Start doing intervals during your walk. Instead of walking at the same pace during your whole walk, do intervals that will get your heart rate higher for a 30 seconds to a few minutes and then go back to a less intense pace. Varying the intensity will help improve your cardio health.
Other things that you can try depending on how much of a workout you want to get out of your walk—bring weights with you (or even resistance bands), add bodyweight exercises during the walk, or you can even start jogging if you’re feeling especially energetic.
Some bodyweight exercises you could easily try during a walk: walking lunges or high knees, or stop every 5 minutes and do burpees, push-ups, jumping jacks, squats, etc.
Additionally, if you’re really into buying stuff to help motivate or keep you accountable, there are pedometers that you can wear to track your walks. For some people, it’s pretty rewarding to see the walks logged, especially over time. You can also set your goals by number of steps (10k steps a day is the default goal for most).

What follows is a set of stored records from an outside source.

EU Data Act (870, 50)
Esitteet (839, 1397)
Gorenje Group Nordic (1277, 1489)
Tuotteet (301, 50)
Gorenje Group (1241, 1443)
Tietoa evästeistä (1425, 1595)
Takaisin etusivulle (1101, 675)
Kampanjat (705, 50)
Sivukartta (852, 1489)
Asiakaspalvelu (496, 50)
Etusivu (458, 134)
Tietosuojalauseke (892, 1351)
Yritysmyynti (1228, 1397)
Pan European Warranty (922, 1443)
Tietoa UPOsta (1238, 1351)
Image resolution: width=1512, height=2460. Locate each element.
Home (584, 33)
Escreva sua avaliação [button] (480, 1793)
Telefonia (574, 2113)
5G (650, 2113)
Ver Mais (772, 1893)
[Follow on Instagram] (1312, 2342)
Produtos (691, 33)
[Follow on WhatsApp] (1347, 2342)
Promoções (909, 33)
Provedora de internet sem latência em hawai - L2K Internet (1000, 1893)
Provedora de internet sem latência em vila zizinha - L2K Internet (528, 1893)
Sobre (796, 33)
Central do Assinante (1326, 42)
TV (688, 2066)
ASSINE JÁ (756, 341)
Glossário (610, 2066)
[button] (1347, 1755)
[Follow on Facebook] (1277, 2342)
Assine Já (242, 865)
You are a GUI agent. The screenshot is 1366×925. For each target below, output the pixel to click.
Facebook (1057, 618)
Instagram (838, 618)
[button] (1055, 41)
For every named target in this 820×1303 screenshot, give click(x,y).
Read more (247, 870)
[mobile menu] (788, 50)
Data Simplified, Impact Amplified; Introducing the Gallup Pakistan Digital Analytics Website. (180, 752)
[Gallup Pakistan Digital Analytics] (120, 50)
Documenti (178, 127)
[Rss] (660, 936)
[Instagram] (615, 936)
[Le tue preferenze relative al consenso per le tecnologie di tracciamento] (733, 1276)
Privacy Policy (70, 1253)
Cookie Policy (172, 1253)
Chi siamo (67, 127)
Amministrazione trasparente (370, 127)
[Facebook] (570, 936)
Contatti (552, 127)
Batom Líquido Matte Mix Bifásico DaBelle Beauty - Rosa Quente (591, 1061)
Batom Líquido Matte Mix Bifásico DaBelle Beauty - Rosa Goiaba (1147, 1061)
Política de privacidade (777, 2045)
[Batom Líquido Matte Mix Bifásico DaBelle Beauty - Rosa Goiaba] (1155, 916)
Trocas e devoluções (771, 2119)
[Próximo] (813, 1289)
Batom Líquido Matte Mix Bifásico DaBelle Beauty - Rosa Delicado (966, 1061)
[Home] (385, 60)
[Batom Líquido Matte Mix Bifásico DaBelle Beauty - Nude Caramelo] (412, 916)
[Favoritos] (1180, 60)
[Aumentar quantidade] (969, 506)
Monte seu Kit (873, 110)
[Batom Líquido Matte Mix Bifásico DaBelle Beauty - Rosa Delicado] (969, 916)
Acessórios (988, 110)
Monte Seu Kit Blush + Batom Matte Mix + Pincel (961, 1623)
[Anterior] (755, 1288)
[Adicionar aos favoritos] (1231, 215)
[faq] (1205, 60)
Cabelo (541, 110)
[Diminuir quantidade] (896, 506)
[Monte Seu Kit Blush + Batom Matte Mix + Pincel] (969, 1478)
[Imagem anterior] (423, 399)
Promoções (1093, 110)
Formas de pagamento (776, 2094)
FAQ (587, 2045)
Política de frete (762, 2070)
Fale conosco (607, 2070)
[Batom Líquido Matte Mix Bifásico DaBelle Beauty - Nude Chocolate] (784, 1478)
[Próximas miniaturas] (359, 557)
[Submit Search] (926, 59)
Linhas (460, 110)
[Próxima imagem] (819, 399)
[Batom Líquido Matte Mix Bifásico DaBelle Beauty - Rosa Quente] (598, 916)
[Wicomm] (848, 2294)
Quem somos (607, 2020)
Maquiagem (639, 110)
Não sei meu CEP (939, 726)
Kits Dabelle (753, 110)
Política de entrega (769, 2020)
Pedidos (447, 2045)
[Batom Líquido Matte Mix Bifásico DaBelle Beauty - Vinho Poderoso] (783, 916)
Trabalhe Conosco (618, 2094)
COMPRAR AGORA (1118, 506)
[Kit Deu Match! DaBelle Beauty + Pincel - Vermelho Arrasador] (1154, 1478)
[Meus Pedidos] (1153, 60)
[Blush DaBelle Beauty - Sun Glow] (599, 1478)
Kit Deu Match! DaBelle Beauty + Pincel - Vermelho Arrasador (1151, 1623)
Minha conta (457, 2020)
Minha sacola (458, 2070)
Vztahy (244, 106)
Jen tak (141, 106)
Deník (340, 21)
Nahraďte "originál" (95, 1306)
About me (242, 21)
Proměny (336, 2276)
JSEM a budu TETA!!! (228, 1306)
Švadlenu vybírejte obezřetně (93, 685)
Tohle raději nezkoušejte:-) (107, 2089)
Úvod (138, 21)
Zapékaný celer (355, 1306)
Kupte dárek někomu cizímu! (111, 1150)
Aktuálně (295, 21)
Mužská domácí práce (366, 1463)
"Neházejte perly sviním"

What it all comes down to is adding more variety to your walks, whether it’s time, distance, speed, level of intensity, weights. Like everything exercise- and health-related, consistency is key, so setting your schedule to walk daily or a few times a week is the first step. For most people, walking isn’t really seen as a form of exercise, just a way of getting from one place to another. We’re experts at the whole fitness thing, so we understand that there are days when a walk is way more appealing than an intense exercise. If a walk makes you think, “I can do that,” then do it, and maybe you’ll find yourself wanting to make it more of a workout.